Analytics API vs alternatives

Approach Metric governance Multi-tenant Caching Maintenance
Custom REST endpoints None (per-endpoint SQL) DIY DIY High (per endpoint)
GraphQL API Schema-level DIY Per-resolver Medium-high
Direct warehouse access None Manual None Low (but dangerous)
BI tool API (Looker, Metabase) Tool-specific Tool-specific Tool-specific Medium
Bonnard Inherits your runSql definitions Inherits your runSql Inherits your warehouse Low (a few lines on your server). Adds interactive charts via the MCP visualize tool, rendered in Claude/ChatGPT from query results

When you need an analytics API

You need one when:

  • Multiple consumers query the same metrics (frontend + backend + AI agents)
  • Customers integrate with your data via API
  • You’re building embedded analytics with a frontend SDK
  • AI agents need programmatic access to governed data
  • Your data team is tired of building custom endpoints

You don’t need one when:

  • A single dashboard covers all use cases
  • Nobody queries your metrics programmatically
  • The data model is so simple that direct SQL is fine

Getting started

Once your analytics API can fetch rows, add a visualize tool so agents can chart them:

npm install @bonnard/mcp-charts
import { addCharts } from "@bonnard/mcp-charts";

addCharts(server, { runSql });

That registers the visualize tool on your MCP server. Agents call it with a query, your runSql returns rows, and Bonnard renders an interactive chart inside Claude or ChatGPT. Adapters ship for Postgres, BigQuery, Snowflake, Databricks, and DuckDB, or pass your own runSql.

For the full walkthrough: Add Interactive Charts to Your MCP Server. For the design choices behind the tool: How Bonnard Builds Agent-Friendly MCPs.

Source is on GitHub.

Frequently asked questions

What is an analytics API?

An analytics API is a programmatic interface for querying business metrics. Instead of writing SQL against a database, consumers call an API with the measures, dimensions, and filters they want. The API handles query generation, caching, and access control.

How is an analytics API different from a REST API?

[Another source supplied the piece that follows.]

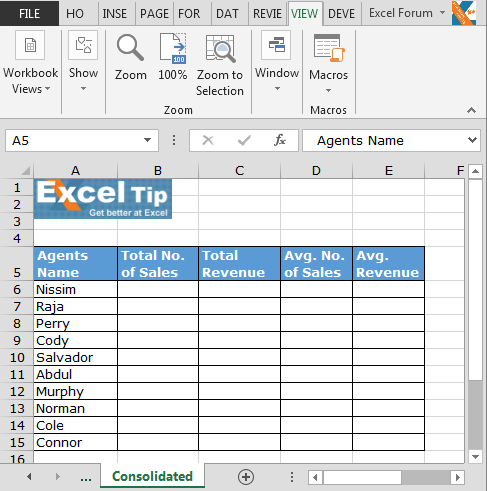This screenshot has width=487, height=491.
Task: Open the DEVE ribbon tab
Action: [x=341, y=14]
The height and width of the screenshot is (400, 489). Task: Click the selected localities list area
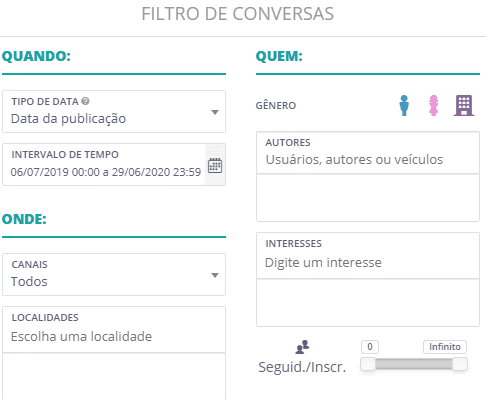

A generic REST API exposes resources (users, orders, invoices). An analytics API exposes metrics (revenue, churn rate, active users) with aggregation, filtering, and time dimensions built in. The query interface is designed for analytical questions, not CRUD operations.

Do I need an analytics API for AI agents?

If AI agents query your data, an analytics API is the governed path. The alternative is giving agents direct database access (dangerous) or text-to-SQL (inconsistent). An analytics API backed by a semantic layer gives agents governed access to metric definitions. See What Is an Agentic Semantic Layer?.

What about GraphQL for analytics?

GraphQL works for analytics APIs but you end up building the aggregation, caching, and access control layer yourself. A semantic layer provides these out of the box with a purpose-built query interface for analytical workloads.